Instructions

Setting up neo4j for Apache Spark

This section describes the steps used to setup the neo4j ecosystem

Locally on Linux (tbd)

Install/configure Apache Spark (for scala)
- https://intellipaat.com/blog/tutorial/spark-tutorial/downloading-spark-and-getting-started/
- Apache Spark 2.4.5 with Hadoop Pre-built 2.7 (comes with Scala 2.11.12)
  - https://archive.apache.org/dist/spark/spark-2.4.5/spark-2.4.5-bin-hadoop2.7.tgz
- Scala 2.11.12 (GCP image 1.4-ubuntu18 uses Spark 2.4.5 w/ Scala 2.11.12)
  - https://www.scala-lang.org/download/2.11.12.html
- Apache Maven (for Compiling Scala): https://docs.cloudera.com/documentation/enterprise/5-5-x/topics/spark_building.html#building
  - create directory structure for Maven projects
  - update pom.xml to include dependencies (this is an iterative process usually, with the the following command)
  - run mvn clean install
  - (update) also run mvn assembly:assembly -DdescriptorId=jar-with-dependencies to include dependencies (specifically, BigQuery)

## PROVIDED MATERIAL
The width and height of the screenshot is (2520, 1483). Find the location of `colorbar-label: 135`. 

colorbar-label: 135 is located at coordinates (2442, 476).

## THE PROBLEM
Write the next part of the neo4j and Apache Spark setup notes, picking up after the last step shown.

## RESULT OF THE EXERCISE
  - to see dependencies included run mvn dependency:tree
  - use this to copy to GCP bucket: gsutil cp {file_to_copy} gs://{bucket_name}/{location_to_save_to}
- Examples: https://github.com/apache/spark/tree/master/examples/src/main/scala/org/apache/spark/examples
  - Run standalone cluster: https://supergloo.com/spark-scala/apache-spark-cluster-run-standalone/
  - More on standalone: https://spark.apache.org/docs/latest/spark-standalone.html
  - Has some info on setting Spark Conf: https://mbonaci.github.io/mbo-spark/
  - spark-submit --class WordCount --master spark://zeus:7077 target/sparkwordcount-0.0.1.jar
Install/configure docker
- (used Option 1) https://phoenixnap.com/kb/how-to-install-docker-on-ubuntu-18-04
- Add yourself to the docker group (?)
  - https://www.digitalocean.com/community/questions/how-to-fix-docker-got-permission-denied-while-trying-to-connect-to-the-docker-daemon-socket
  - You have to logout and back in
Use neo4j docker run command (I added this to a script)
- https://neo4j.com/developer/docker-run-neo4j/
- {PROJECT_DIR}/scripts/create_neo4j_docker.sh
- Use docker ps -a to status of container (running or failed)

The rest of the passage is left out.